Recommendations for Iowa

Award standard licenses to teachers only after they have passed all required subject-matter licensing tests.
All students are entitled to teachers who know the subject matter they are teaching. Permitting individuals who have not yet passed state licensing tests to teach neglects the needs of students, instead extending personal consideration to adults who may not be able to meet minimal state standards. Licensing tests are an important minimum benchmark in the profession, and states that allow teachers to postpone passing these tests are abandoning one of the basic responsibilities of licensure. As such, Iowa's current policy should require all teachers—not just elementary teacher candidates—to pass subject-matter tests prior to entering the classroom. The state's current policy, though it only allows one-year, nonrenewable licenses for teachers who have not met state requirements, still puts students at risk.

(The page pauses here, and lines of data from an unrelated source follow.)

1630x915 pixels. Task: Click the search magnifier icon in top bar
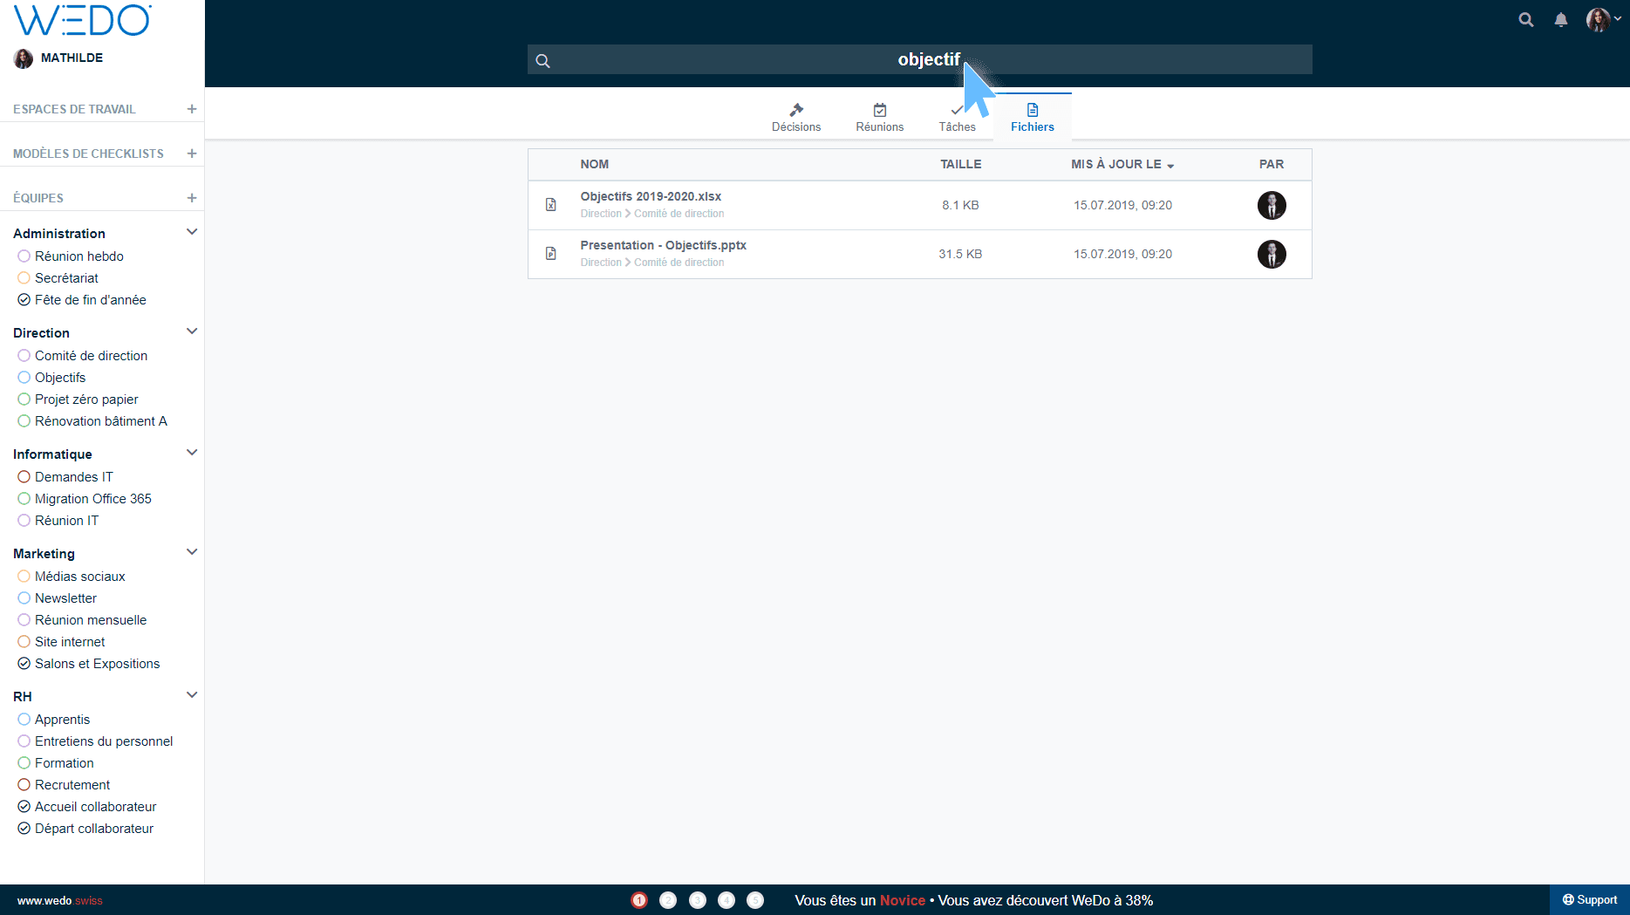pos(1525,19)
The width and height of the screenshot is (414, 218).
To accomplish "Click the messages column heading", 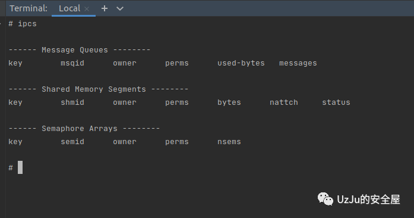I will tap(298, 63).
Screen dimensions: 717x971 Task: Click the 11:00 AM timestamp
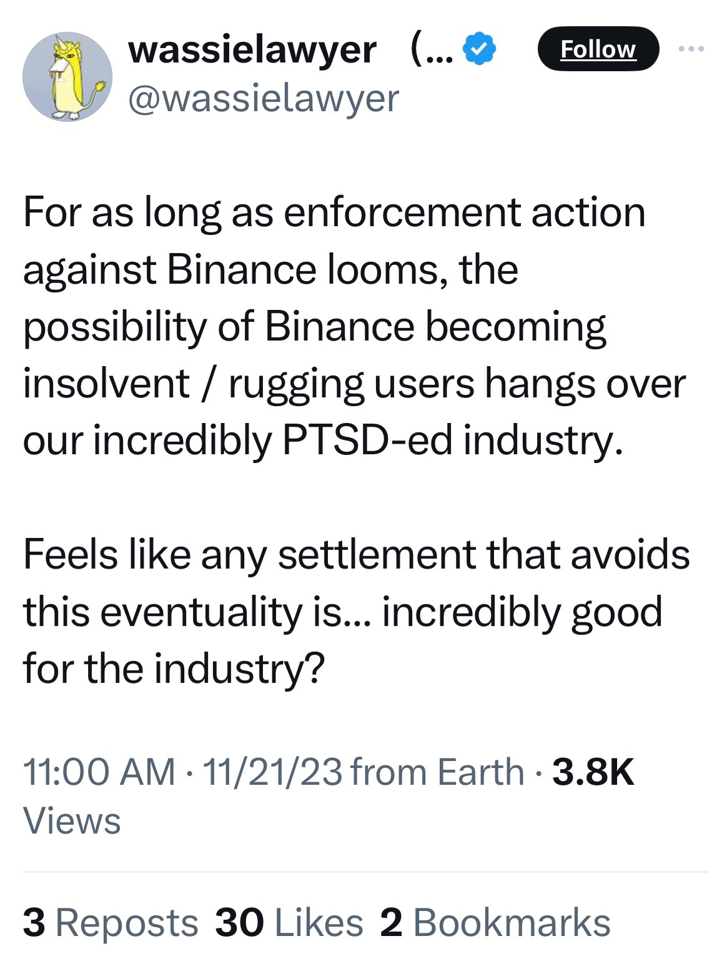point(99,772)
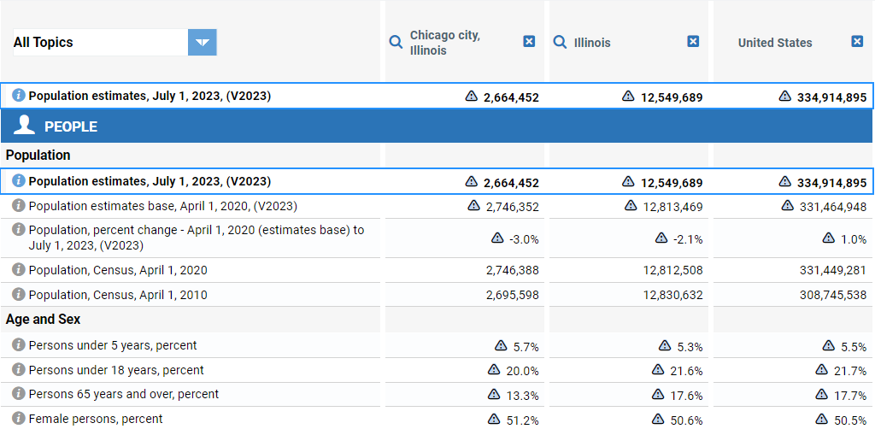
Task: Select the PEOPLE section header
Action: pyautogui.click(x=71, y=126)
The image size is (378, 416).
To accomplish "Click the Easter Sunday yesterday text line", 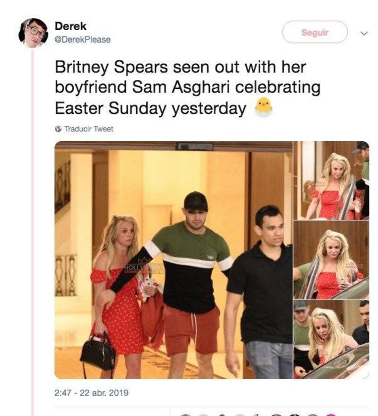I will point(151,108).
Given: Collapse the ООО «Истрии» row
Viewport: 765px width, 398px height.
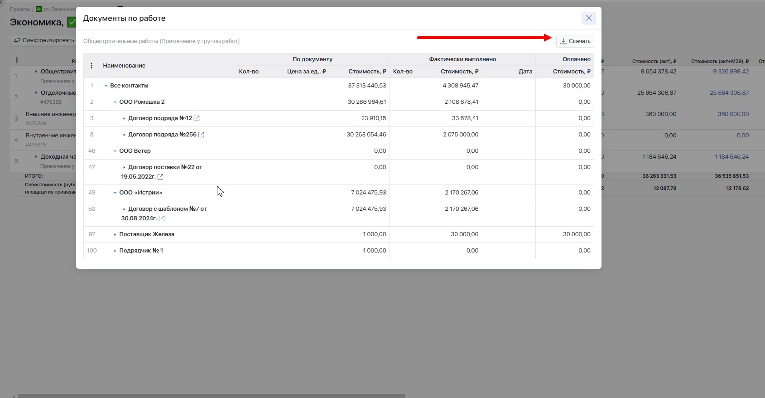Looking at the screenshot, I should 115,193.
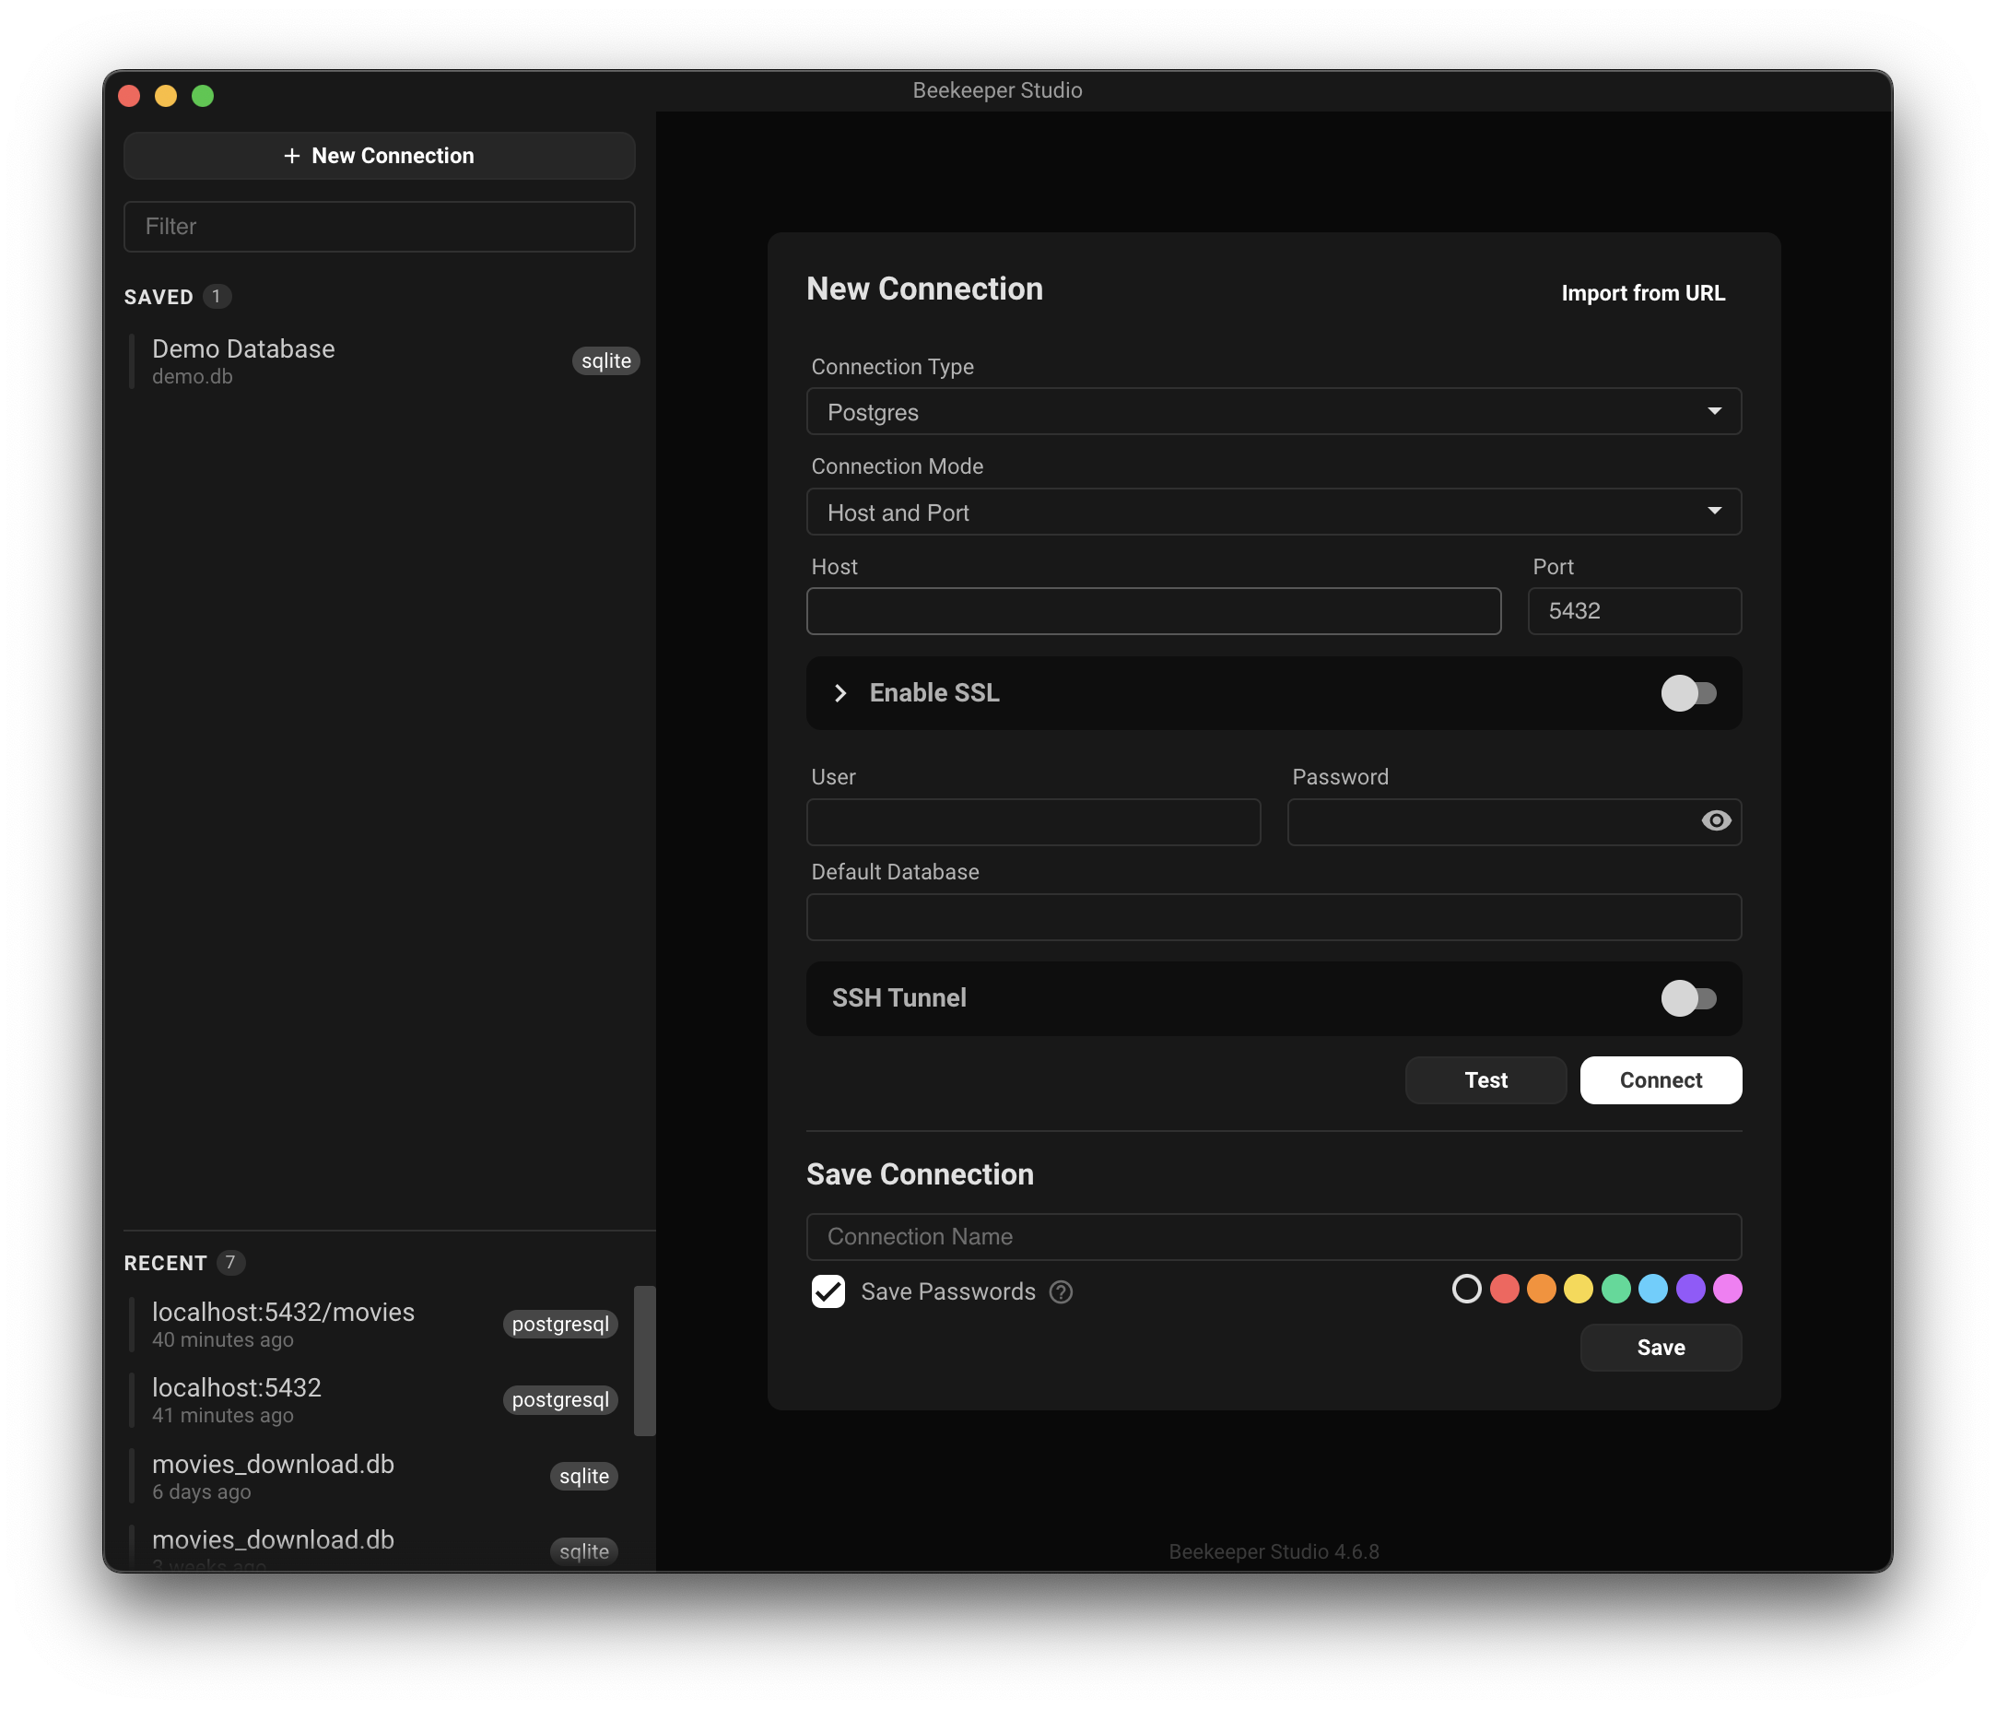Image resolution: width=1996 pixels, height=1709 pixels.
Task: Click the Host input field
Action: (x=1153, y=612)
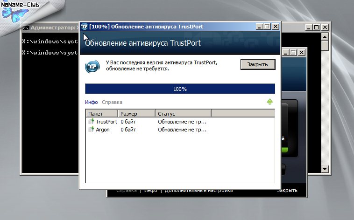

State response to our analysis

Iowa asserted that its code does not currently allow for a one-year, nonrenewable teaching license.

Last word

Iowa's Administrative Code still has policy that a "nonrenwable Class A license valid for one year" is available. This license is less problematic than emergency licenses in other states, since Iowa articulates a strict time limit and ensures that it is nonrenewable. The larger concern in this goal lies in the fact that Iowa does not require subject-matter testing for all teachers, only for elementary teachers.

Research rationale

Research has shown that "the difference in student performance in a single academic year from having a good as opposed to a bad teacher can be more than one full year of standardized achievement." See E. Hanushek, "The Trade-Off between Child Quantity and Quality," The Journal of Political Economy 100 No. 1 (1992): 84-117. Hanushek has also found that highly effective teachers can improve future student earnings by more than $400,000, assuming a class of 20.  "The Economic Value of Higher Teacher Quality." National Bureau of Economic Research. Working Paper 16606 (2010).